Supreme Court of India

Justice R F Nariman, Justice S. Ravindra Bhat and Justice V. Ramasubramanian

The SC {RAJENDRA K. BHUTTA v. MAHARASHTRA HOUSING AND AREA DEVELOPMENT AUTHORITY AND ANOTHER} holds that when it comes to any clash between the MHADA Act and the Insolvency Code, on the plain terms of Section 238 of the Insolvency Code, the Code must prevail. This is for the very good reason that when a moratorium is spoken of by Section 14 of the Code, the idea is that, to alleviate corporate sickness, a statutory status quo is pronounced under Section 14 the moment a petition is admitted under Section 7 of the Code, so that the insolvency resolution process may proceed unhindered by any of the obstacles that would otherwise be caused and that are dealt with by Section 14. The statutory freeze that has thus been made is, unlike its predecessor in the SICA, 1985 only a limited one, which is expressly limited by Section 31(3) of the Code, to the date of admission of an insolvency petition up to the date that the Adjudicating Authority either allows a resolution plan to come into effect or states that the corporate debtor must go into the liquidation. It was held that for this temporary period, at least, all the things referred to under Section 14 must be strictly observed so that the corporate debtor may finally be put back on its feet albeit with a new management.
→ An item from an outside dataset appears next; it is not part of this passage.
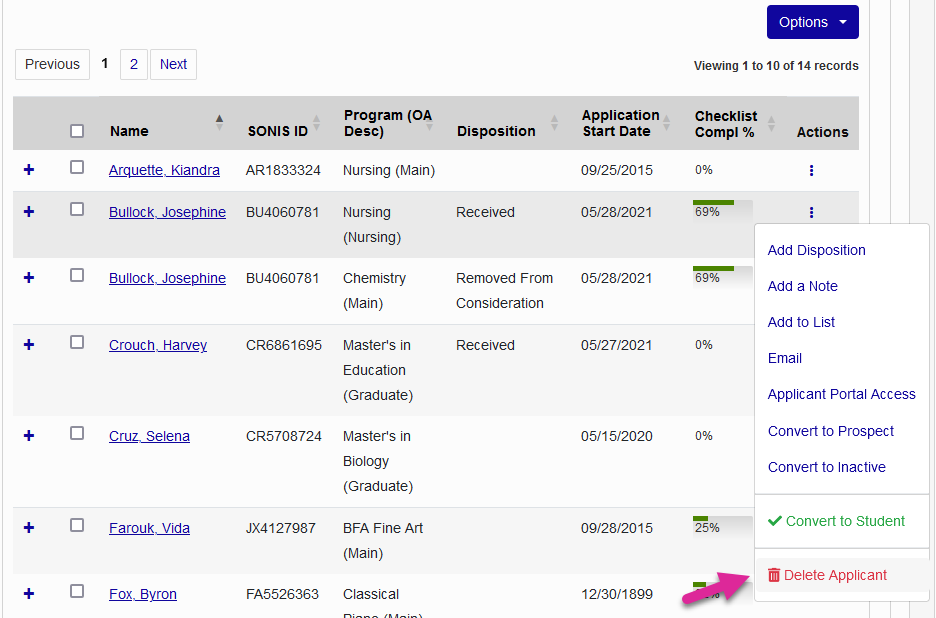This screenshot has height=618, width=936.
Task: Click the green checkmark next to Convert to Student
Action: coord(774,521)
Further held that raising contractor being in possession on behalf of an owner of property, or a lessee of a mine was held to be an “occupier” within the meaning of Section 2(1) of the Mines Act, 1952.

It was also held that it is clear that Section 14(1)(d) of the Insolvency & Bankruptcy Code, when it speaks about recovery of property “occupied”, does not refer to rights or interests created in property but only actual physical occupation of the property. 
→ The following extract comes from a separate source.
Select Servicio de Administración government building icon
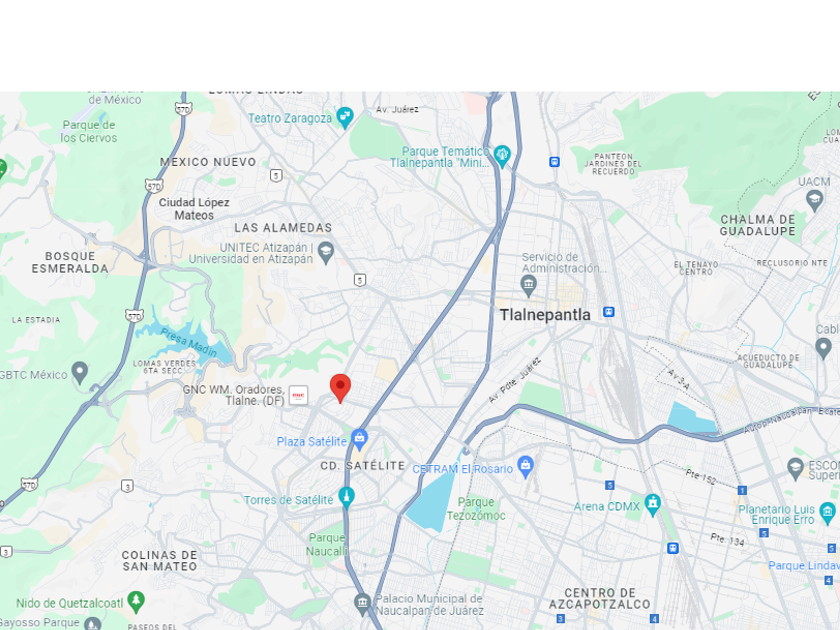The height and width of the screenshot is (630, 840). pyautogui.click(x=528, y=286)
The question before the SC in the present case was whether Section 14(1)(d) of the Code will apply to statutorily freeze ‘occupation’ that may have been handed over under a Joint Development Agreement. The SC answered it in affirmative.

In the present case the Joint Development Agreement, a license is granted to the developer (i.e. the Corporate Debtor) to enter upon the land, demolish the existing structures and to construct and erect new structures and allot tenements. Thereafter, as a result of the Corporate Debtor defaulting in repayment of the loan to its financial creditor, namely, the Union Bank of India, an Insolvency Application under Section 7 of the Code, which was filed on 15.05.2017, was admitted on 24.07.2017, appointing an Interim Resolution Professional (i.e. the Appellant before SC). A moratorium in terms of Section 14 was also declared.

On 12.01.2018 - after the imposition of the moratorium period under Section 14 of the Code - MHADA issued a termination notice to the Corporate Debtor stating that upon expiry of 30 days from the date of receipt of the notice, the Joint Development Agreement as modified would stand terminated. It was further stated that the Corporate Debtor would have to handover possession to MHADA, which would then enter upon the plot and take possession of the land including all structures thereon. In that context the question fell for consideration before the SC whether bar of Sec 14 would be applicable in taking possession by MHADA. The SC answered it in affirmative.

In view of above, the judgment of NCLAT was set aside by the SC and NCLT was directed to dispose of the resolution professional’s application.